No Jon Stewart? Stephen Colbert?

Also Daniel Tosh is really fucking funny.


----------



## Yumi (Aug 3, 2012)

Wait, I see an error:


Spoiler






SixSenseEagle said:


> 9.Dane Cook






I listened to most of his stuff..and i think i only liked 2 jokes. I didn't laugh. I just chuckled. 

overall, you're list is neat.


----------



## MelodieOctavia (Aug 3, 2012)

Yumi said:


> Wait, I see an error:
> 
> 
> Spoiler
> ...



No one likes Dane Cook. They only like the various comedians he steals his jokes from.


----------



## Gahars (Aug 3, 2012)

Spoiler



George Carlin, Patton Oswald, Louis C.K. (I really need to watch more of his material), Rodney Dangerfield, Neil Hamburger, and Daniel Tosh would be my picks.


----------



## SixSenseEagle (Aug 3, 2012)

TwinRetro said:


> Yumi said:
> 
> 
> > Wait, I see an error:
> ...


Hold up! everyone lol I pick Dan cook cause I looking for this stand up long ago and finally found it,

and this was the only comedian I could think of when I was making the list ( All of the other comedians on the list are WAY funnier than him in my opinion) , and this is the only stand up I like, and know by him please Don't take it to the heart, just say it with ya chest lol.


----------



## DS1 (Aug 3, 2012)

TwinRetro said:


> Yumi said:
> 
> 
> > Wait, I see an error:
> ...



Dane Cook was ginormously popular when his first album was out. EVERYBODY was quoting it nonstop. And then once some hipsters caught on to how all his crap was structured, it became popular to hate him. It's the same with Family Guy, everyone and their mother thought the show was genius for the first two seasons, and then people started to be all, "HURRHURR REFERENCES!!!" I'm sure Dane Cook and Family Guy suck now, but talking about how you hate them like you always hated them is one of those hipster douchebag things.
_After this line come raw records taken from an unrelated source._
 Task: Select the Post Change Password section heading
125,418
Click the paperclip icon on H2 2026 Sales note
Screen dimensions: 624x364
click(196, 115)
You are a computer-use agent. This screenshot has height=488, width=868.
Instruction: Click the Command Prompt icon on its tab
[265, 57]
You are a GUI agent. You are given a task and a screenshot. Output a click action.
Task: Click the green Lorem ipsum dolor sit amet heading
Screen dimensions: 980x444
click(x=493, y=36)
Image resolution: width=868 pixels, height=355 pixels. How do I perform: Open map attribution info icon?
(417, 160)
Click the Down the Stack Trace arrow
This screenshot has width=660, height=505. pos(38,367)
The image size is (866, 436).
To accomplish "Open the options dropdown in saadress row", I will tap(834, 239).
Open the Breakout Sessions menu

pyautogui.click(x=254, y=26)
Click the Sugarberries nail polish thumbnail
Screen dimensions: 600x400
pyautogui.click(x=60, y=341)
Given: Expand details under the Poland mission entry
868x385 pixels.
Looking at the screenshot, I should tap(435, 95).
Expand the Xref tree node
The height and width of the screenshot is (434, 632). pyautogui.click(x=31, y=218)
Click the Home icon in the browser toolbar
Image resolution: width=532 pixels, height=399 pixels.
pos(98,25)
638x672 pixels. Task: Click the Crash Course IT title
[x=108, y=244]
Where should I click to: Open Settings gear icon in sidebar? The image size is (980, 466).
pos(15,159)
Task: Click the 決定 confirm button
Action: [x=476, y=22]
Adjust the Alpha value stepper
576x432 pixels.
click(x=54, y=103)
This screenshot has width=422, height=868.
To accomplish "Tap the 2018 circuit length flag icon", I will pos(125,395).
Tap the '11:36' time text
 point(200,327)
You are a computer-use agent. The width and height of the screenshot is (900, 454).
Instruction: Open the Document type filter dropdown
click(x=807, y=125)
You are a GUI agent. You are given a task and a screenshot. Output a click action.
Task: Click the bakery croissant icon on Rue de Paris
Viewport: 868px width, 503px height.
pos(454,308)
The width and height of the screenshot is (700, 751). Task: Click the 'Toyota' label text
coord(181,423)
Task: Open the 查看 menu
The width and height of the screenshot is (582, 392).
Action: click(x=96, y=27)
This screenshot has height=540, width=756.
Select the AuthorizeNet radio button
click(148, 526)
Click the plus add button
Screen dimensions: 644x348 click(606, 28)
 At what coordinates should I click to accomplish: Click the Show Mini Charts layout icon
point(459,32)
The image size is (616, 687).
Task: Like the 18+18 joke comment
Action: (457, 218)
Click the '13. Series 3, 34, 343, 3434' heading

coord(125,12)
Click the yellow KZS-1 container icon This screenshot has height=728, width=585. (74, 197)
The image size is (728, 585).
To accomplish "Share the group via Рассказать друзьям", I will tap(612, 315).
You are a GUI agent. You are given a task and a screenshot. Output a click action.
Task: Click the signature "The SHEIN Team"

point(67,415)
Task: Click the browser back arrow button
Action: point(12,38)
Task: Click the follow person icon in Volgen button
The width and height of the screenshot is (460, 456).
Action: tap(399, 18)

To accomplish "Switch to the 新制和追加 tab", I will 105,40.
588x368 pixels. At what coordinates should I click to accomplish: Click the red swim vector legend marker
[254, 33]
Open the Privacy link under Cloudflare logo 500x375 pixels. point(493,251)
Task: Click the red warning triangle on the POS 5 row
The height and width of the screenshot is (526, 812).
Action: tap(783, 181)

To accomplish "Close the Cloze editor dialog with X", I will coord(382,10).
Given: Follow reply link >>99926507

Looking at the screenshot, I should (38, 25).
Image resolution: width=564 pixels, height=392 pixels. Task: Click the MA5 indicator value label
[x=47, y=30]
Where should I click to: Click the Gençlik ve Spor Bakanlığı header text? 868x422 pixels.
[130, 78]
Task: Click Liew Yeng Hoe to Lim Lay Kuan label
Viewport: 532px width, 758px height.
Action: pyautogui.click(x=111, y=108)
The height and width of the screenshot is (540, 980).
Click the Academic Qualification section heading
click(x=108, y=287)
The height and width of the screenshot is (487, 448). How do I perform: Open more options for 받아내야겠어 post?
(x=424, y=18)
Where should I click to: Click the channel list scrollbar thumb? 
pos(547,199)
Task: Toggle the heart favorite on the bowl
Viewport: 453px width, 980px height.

And now we've got a whole new generation of people that never saw the original season of Family Guy / Dane Cook performance, and just immediately think they suck because they've heard it repeated so many times.


----------



## bradzx (Aug 3, 2012)

Jeff Dunham.  He is number one.


----------



## thegame07 (Aug 3, 2012)

Frankie Boyle .


----------



## Jax (Aug 3, 2012)

bradzx said:


> Jeff Dunham.  He is number one.



You serious?


----------



## MelodieOctavia (Aug 3, 2012)

DS1 said:


> TwinRetro said:
> 
> 
> > Yumi said:
> ...



Call me a hipster if you want. I never found Dane Cook funny. I found him annoying. Even doubly so now since my Ex-girlfriend practically worshiped him.


----------



## chavosaur (Aug 3, 2012)

Jeff dunham is like dane cook. He started out really funny. Now he is really overrated. I actually saw him live during the identity crisis tour (have the shirt and posterand tix to prove it) and i was REALLY dissapointed. Achmed is heavily relied on now because of peoples reaction to him and its just sad how unfunny hes gotten. Watch his old stuff from the 90s THATS funny. Everything now is rehashed from the 90s or just stupid.


----------



## DinohScene (Aug 3, 2012)

Rik Mayall
Adrian Edmondson
Rowan Atkison

Those are my faves by far.
I don't really like American comedy.


----------



## VatoLoco (Aug 3, 2012)

old skool... fukk you yun' punks.

Muhfuggin


----------



## SixSenseEagle (Aug 3, 2012)

bradzx said:


> Jeff Dunham.  He is number one.


Woah There he funny, and all with the puppets and everything, but I didn't make the list because who we're my favorite in numbers, probably for dave chapelle lol, but thats because he was the very first comedian I heard of long ago when I was like 7, and when the first dave chappelle show came on, but anyway I made this list because who we're my favorite comedians that I heard of first not because of who we're the best in numbers I'm Sorry if you got idea, but hey if you do that again I will Kill you!!! from your favorite Terrorist (Achmed the dead terrorist)


----------



## Tom Bombadildo (Aug 3, 2012)

Marx brothers. If you don't know them (I'm aiming this at the stupid kiddies) then you're fucking dumb and you need to watch all of their shit.


----------



## bradzx (Aug 3, 2012)

Jax said:


> bradzx said:
> 
> 
> > Jeff Dunham.  He is number one.
> ...


I am dead serious.


----------



## AudibleAdvent (Aug 3, 2012)

Russel Peters, hands down!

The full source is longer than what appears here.